GDP growth comes close to a stand-still in the EU and euro area

Published: 5 November 2008 y., Wednesday

Eurai

European Union economic growth should be 1.4% in 2008, half what it was in 2007, and drop even more sharply in 2009 to 0.2% before recovering gradually to 1.1% in 2010 (1.2%, 0.1% and 0.9%, respectively, for the euro area). The Commission's autumn forecasts show that the EU economies are strongly affected by the financial crisis, which is aggravating housing-market correction in several economies at a time when external demand is fading rapidly.

While the important measures taken to stabilise financial markets have begun to restore confidence, the situation remains precarious and the risks to the forecasts significant. As a result, employment is set to increase only marginally in 2009-2010, after the 6 million new jobs created in 2007-2008, and unemployment is expected to rise by about 1 pp. over the forecast period after being at its lowest for more than a decade. More positively, inflationary pressures are diminishing as oil prices fall, and the risks of second-round effects fade away. After reaching the best position since 2000, the overall budgetary position is also set to deteriorate while the rescue packages could raise public debt.

“The economic horizon has now significantly darkened as the European Union economy is hit by the financial crisis that deepened during the autumn and is taking a toll on business and consumer confidence. Emerging economies are holding up better than the EU and the US, so far, but even they are unlikely to escape unscathed. We need a coordinated action at the EU level to support the economy similar to what we have done for the financial sector. The Commission last week set out a framework for recovery that aims to boost investment, sustain employment and demand. We are looking forward to hearing Member States' views and, especially, for a joint approach at the EU level ”, said Joaquín Almunia, Economic and Monetary Affairs Commissioner.

The Commission’s economic forecast published today projects EU economic growth to drop sharply to 1.4% in 2008. It was 2.9% in 2007. In 2009 the EU economy is expected to grind to a stand-still at 0.2% before recovering to 1.1% in 2010. The equivalent figures for the euro area for the period are 1.2%, 0.1% and 0.9%. In 2007 it was 2.7%.

 

Global growth is forecast to slow markedly to 3¾% this year and 2¼% in 2009 after the exceptionally strong 5% average in 2004-2007. Advanced economies will be most affected but emerging economies are also increasingly being hit. This is the result of the financial crisis along with the ongoing correction in house prices in many economies and lagged effects from high commodity prices. During 2010, growth is expected to rise gradually as financial markets stabilise, thereby supporting confidence and trade.

 

The outlook remains clouded by considerable uncertainty about who will ultimately bear the brunt of the credit losses and what the scale of the loss will be. Credit conditions have tightened significantly and, recent recapitalisation notwithstanding, the banking sector is expected to continue to deleverage, putting a brake on lending.

Recorded information:
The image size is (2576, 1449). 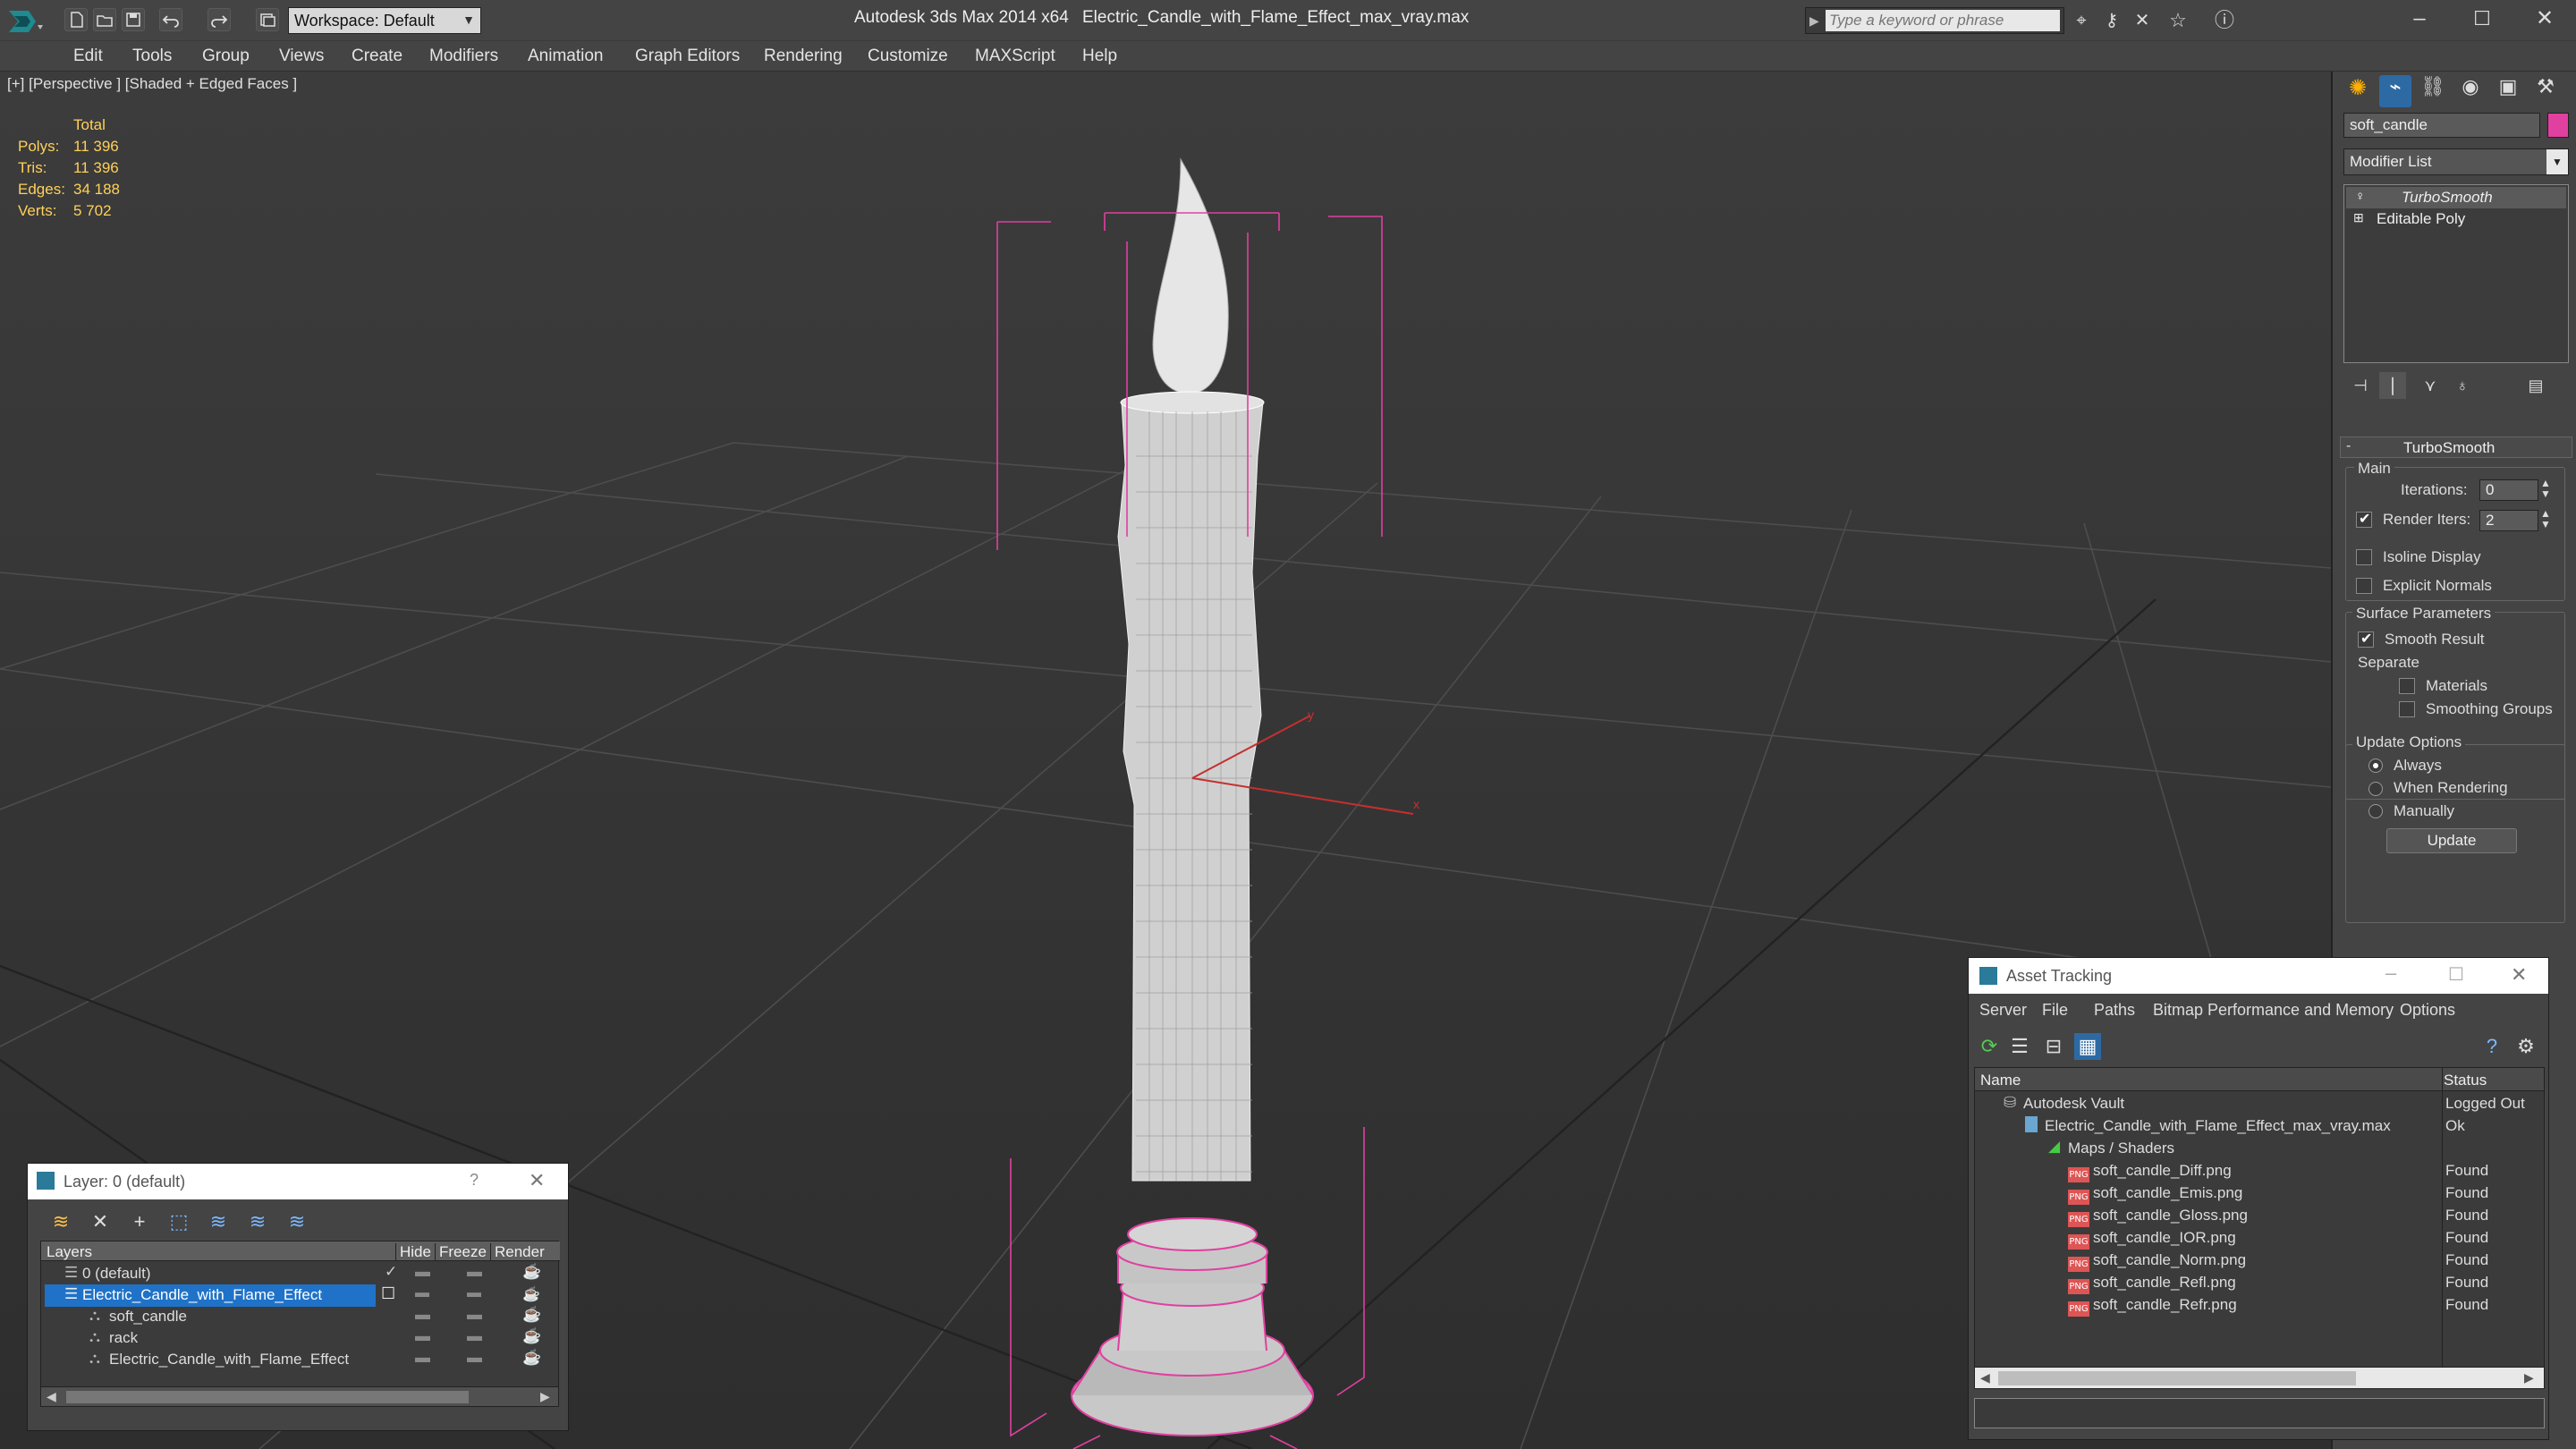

Directions: Reproduce the passage of the EU economic forecast above between "Global growth is" and "confidence and trade.", inclusive.

Response:
Global growth is forecast to slow markedly to 3¾% this year and 2¼% in 2009 after the exceptionally strong 5% average in 2004-2007. Advanced economies will be most affected but emerging economies are also increasingly being hit. This is the result of the financial crisis along with the ongoing correction in house prices in many economies and lagged effects from high commodity prices. During 2010, growth is expected to rise gradually as financial markets stabilise, thereby supporting confidence and trade.